>>>

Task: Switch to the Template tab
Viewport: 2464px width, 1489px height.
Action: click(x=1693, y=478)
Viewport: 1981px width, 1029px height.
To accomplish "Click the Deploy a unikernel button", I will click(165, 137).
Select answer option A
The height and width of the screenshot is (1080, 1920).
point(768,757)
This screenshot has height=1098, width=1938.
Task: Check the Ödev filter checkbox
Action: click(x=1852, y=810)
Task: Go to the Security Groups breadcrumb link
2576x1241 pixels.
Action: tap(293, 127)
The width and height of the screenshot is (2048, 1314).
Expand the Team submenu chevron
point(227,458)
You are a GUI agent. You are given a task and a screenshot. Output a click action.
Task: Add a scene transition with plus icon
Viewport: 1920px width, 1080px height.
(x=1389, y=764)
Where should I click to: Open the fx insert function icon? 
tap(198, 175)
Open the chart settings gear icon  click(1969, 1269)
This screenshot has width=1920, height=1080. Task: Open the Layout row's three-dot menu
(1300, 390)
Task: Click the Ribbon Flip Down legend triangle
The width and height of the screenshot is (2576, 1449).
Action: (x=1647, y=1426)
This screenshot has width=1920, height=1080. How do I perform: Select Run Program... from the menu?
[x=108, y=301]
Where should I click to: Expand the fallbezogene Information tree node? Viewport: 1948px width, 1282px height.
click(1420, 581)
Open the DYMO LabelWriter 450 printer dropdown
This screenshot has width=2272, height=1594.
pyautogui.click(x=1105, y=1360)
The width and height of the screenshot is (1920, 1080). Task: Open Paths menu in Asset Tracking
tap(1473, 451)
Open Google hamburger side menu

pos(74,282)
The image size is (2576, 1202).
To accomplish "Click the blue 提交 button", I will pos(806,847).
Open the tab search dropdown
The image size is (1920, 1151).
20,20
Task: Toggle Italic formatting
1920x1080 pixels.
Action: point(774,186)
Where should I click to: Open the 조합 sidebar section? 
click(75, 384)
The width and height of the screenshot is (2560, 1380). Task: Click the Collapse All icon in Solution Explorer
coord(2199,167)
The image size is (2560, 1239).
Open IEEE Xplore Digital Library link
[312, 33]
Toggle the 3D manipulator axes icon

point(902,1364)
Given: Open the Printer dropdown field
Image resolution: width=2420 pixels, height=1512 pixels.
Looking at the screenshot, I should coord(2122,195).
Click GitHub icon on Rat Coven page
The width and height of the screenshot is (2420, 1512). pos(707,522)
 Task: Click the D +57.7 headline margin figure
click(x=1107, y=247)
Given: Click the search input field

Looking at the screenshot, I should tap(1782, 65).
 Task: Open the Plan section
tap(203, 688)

<<<

§ Task to carry out: Write out only the lines that run from the line containing "Viewport: 1981px width, 1029px height." through the line containing "Task: Add a scene transition with plus icon", both included, exactly as they appear above.

§ Solution:
Viewport: 1981px width, 1029px height.
To accomplish "Click the Deploy a unikernel button", I will click(165, 137).
Select answer option A
The height and width of the screenshot is (1080, 1920).
point(768,757)
This screenshot has height=1098, width=1938.
Task: Check the Ödev filter checkbox
Action: click(x=1852, y=810)
Task: Go to the Security Groups breadcrumb link
2576x1241 pixels.
Action: tap(293, 127)
The width and height of the screenshot is (2048, 1314).
Expand the Team submenu chevron
point(227,458)
You are a GUI agent. You are given a task and a screenshot. Output a click action.
Task: Add a scene transition with plus icon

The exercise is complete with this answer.